Cars and cyclist try to maneuver through Wednesday's flood


Thursday and the search for water and hurricane supplies intensifies.

When we drove in two weeks ago, I took a photo from the freeway of the Atchafalaya basin. The normal view is of tall trees and a swamp. The photo shows the water creeping near the top of those trees. I forgot about the image until I started reading about how Spring rains caused the river to rise. More rains and a hurricane means the already high water could overtop the levees and flood the city; this is the possible one-two punch New Orleans is bracing for. 

View of Atchafalaya Basin from the 10 highway


Thursday, July 11: The calm before the storm.
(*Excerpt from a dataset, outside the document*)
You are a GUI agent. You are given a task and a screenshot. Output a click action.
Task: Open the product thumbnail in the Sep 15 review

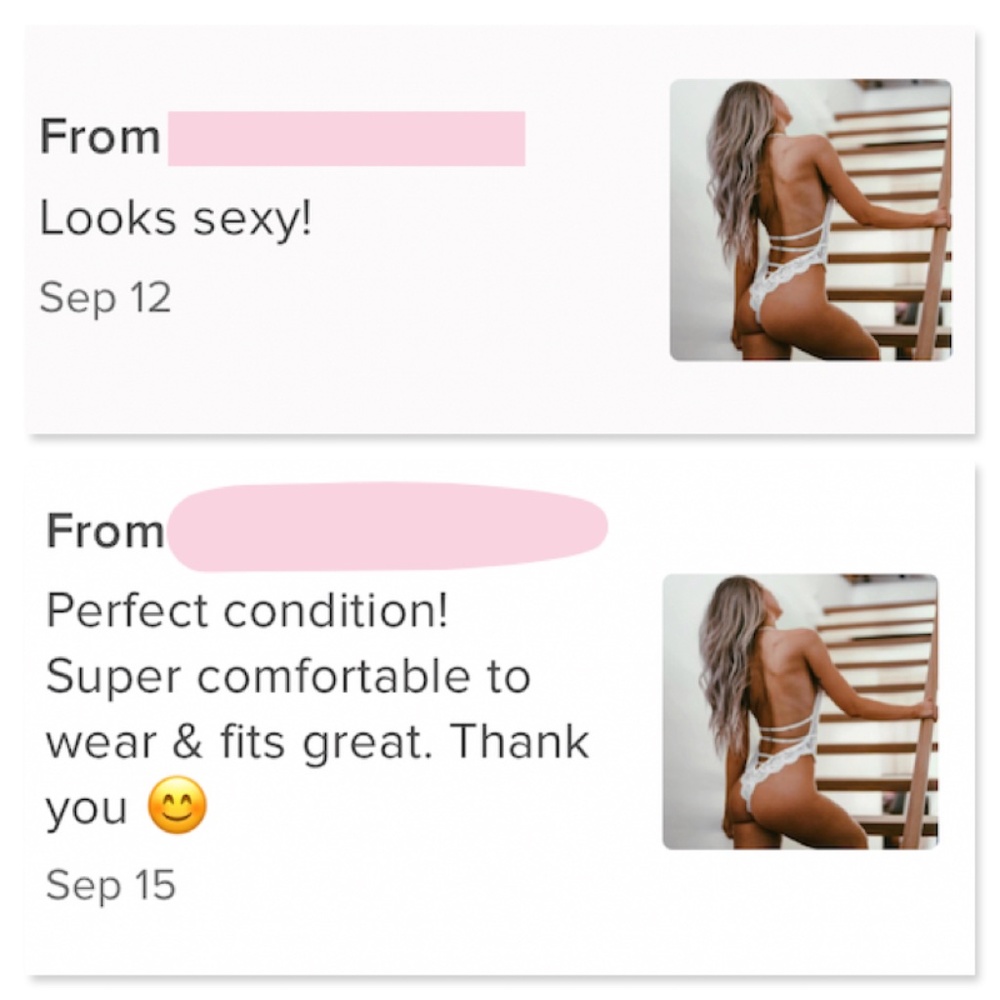[800, 711]
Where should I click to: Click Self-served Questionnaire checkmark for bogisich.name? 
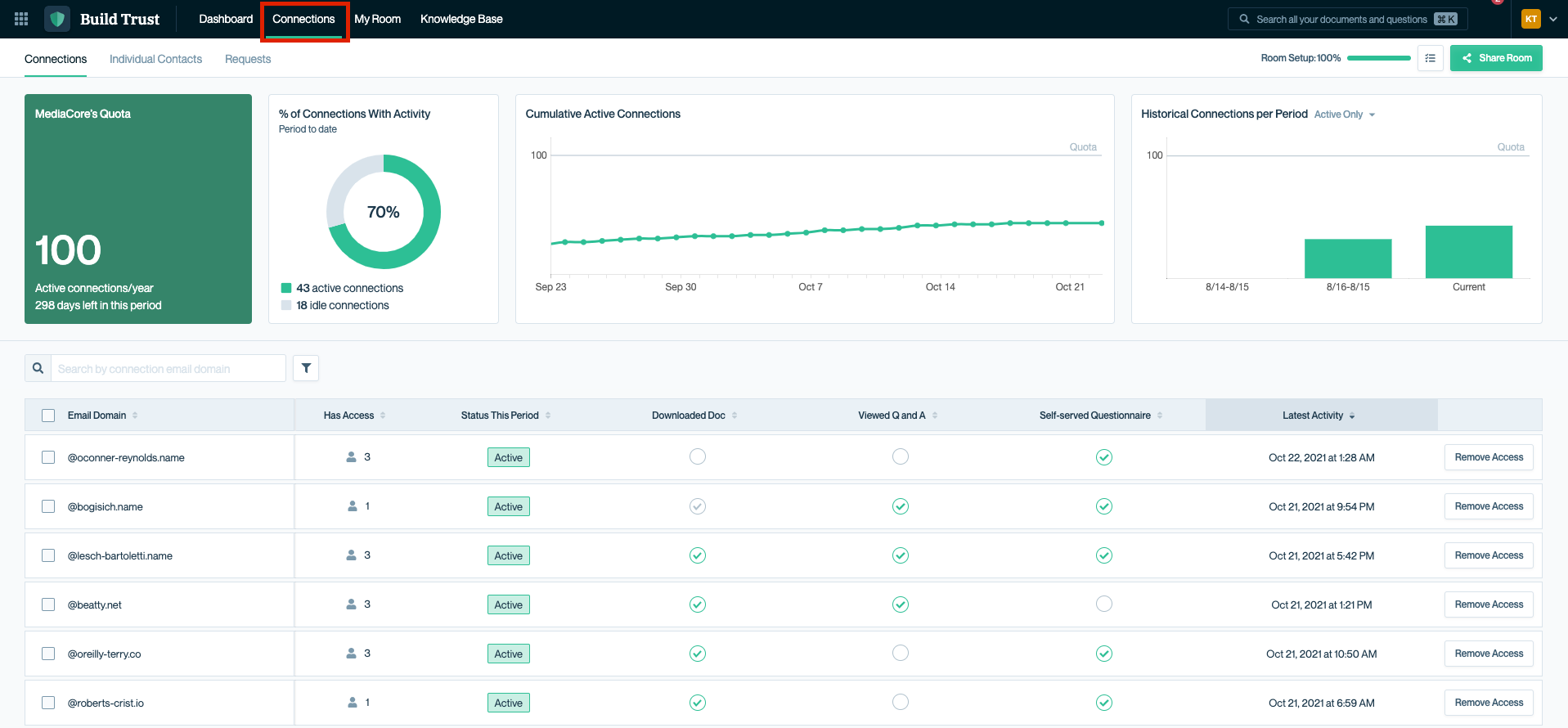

Earlier this week, one would never have imaged a hurricane was sitting in the gulf. Tuesday was ideal. Friends in town invited me to swim at their hotel. I took my ukulele, swam and sang, and enjoyed a few refreshing hours of a staycation. The pool was a much needed reprieve from the heat. 
Staycation. The calm before the next day's four hour storm.

A refreshing dip in the pool

Last month in California, I had been longing for warmer weather. May and June were cold gloomy months in Santa Barbara. Be careful what you wish for. New Orleans is experiencing a one of its hottest Summers. The effects of climate change are real, especially with this early July hurricane named Barry. With Santa Barbara’s chilly Summer, the heat in New Orleans was more than I bargained for. I don’t think I’ve ever experienced a hotter day than last Saturday when I saw the biggest cucaracha on the street imaginable. It was a typical New Orleans bug, the kind that flies and sticks its tongue out at you.  The day was so hot the cucaracha didn’t bother to scurry away and I was too hot to scream or jump.



Today, we sit and hope the levees hold.